Les activités  de cette année 2018 du fescilom  qui fait la promotion du 7e Art au Togo ont été officiellement lancées ce jeudi 08 février à l’Aghora Senghor de lomé à travers une conférence de presse animée par les promoteurs.

Plus de quatre-vingts films issus d’une douzaine de pays seront présentés au public lors de cette 5e édition de FESCILOM couplée au 2e forum des Jeunes Cinéastes Africains Francophones Engagés pour l’Environnement. Placée sous le haut patronage du ministère en charge de la Culture, avec l’appui du ministère de l’Environnement et des Ressources Forestières, la présente édition se déroulera autour du thème : « Quelle formation pour quel développement ? », et aura pour invité d’honneur la Côte d’Ivoire.

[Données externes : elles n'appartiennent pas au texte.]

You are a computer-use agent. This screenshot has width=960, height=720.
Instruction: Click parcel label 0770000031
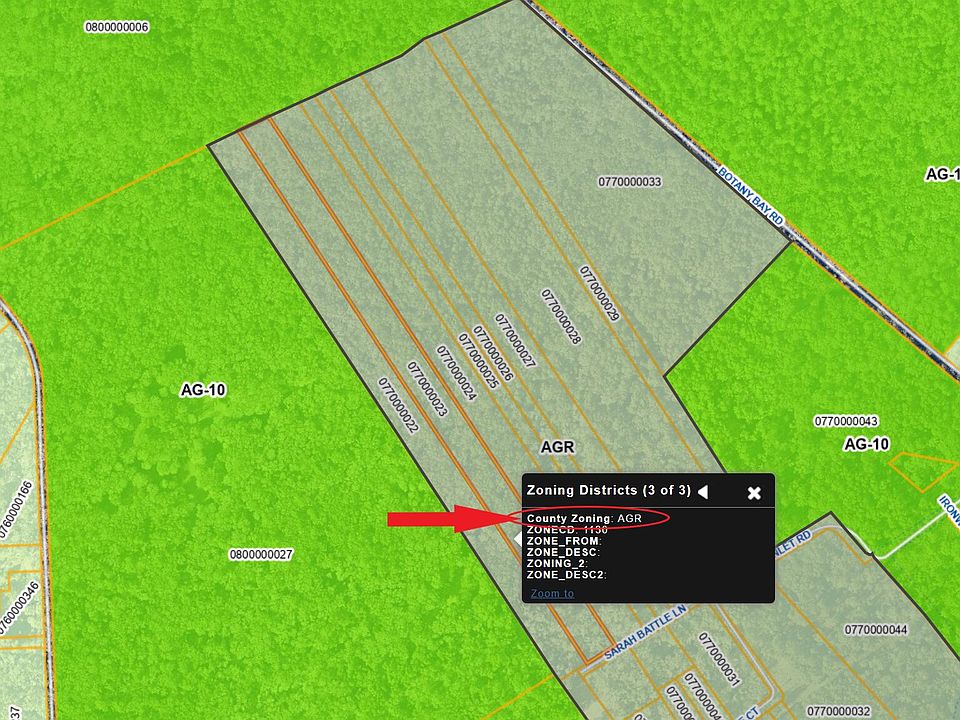tap(718, 660)
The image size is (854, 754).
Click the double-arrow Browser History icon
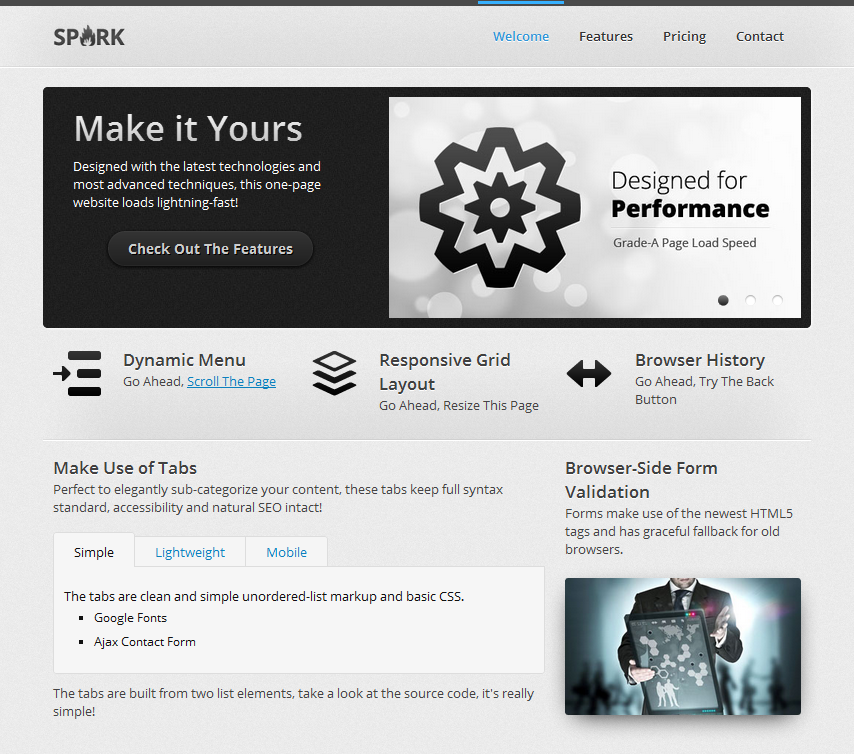point(589,374)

Le FESCILOM a pour objectif de faire du Togo, un véritable cadre professionnel de rencontres périodiques et régulières, de formations, d’échanges et de promotion d’œuvres cinématographiques et audiovisuelles locales, aussi bien dans la chaine de production qu’à l’échelle de la diffusion d’œuvres filmiques.

En termes de bilan des 4 précédentes éditions, le promoteur  général de FESCILOM, Monsieur  Joël Misséboukpo se prononce : « Il s’agit d’un bilan satisfaisant. Et je m’en réjouis car, nous avons produit des réalisateurs qui travaillent à la télé, certains sont des acteurs dans les films d’autres nationalités. Nous avons des partenariats de tous ordres comme la présence du FESPACO sur le festival l’année passée », s’est félicité M. Misséboukpo.

Toujours dans l’agenda de ce festival, une foire qui s’ouvrira à partir du 16 mars 2018 à Adidogomé sur le Terrain des Frères Franciscains (Lomé) avec 300 stands disponibles pour les partenaires et les promoteurs.

Quant au 2e forum des Jeunes Cinéastes Africains Francophones Engagés pour l’Environnement, il aura pour point d’orgue, la visite le 29 mars à Aného à l’embouchure du lac Togo où les visiteurs auront à se faire une idée du phénomène de l’érosion côtière et à penser à la promotion de l’utilisation de l’énergie solaire pour une indépendance énergétique en Afrique.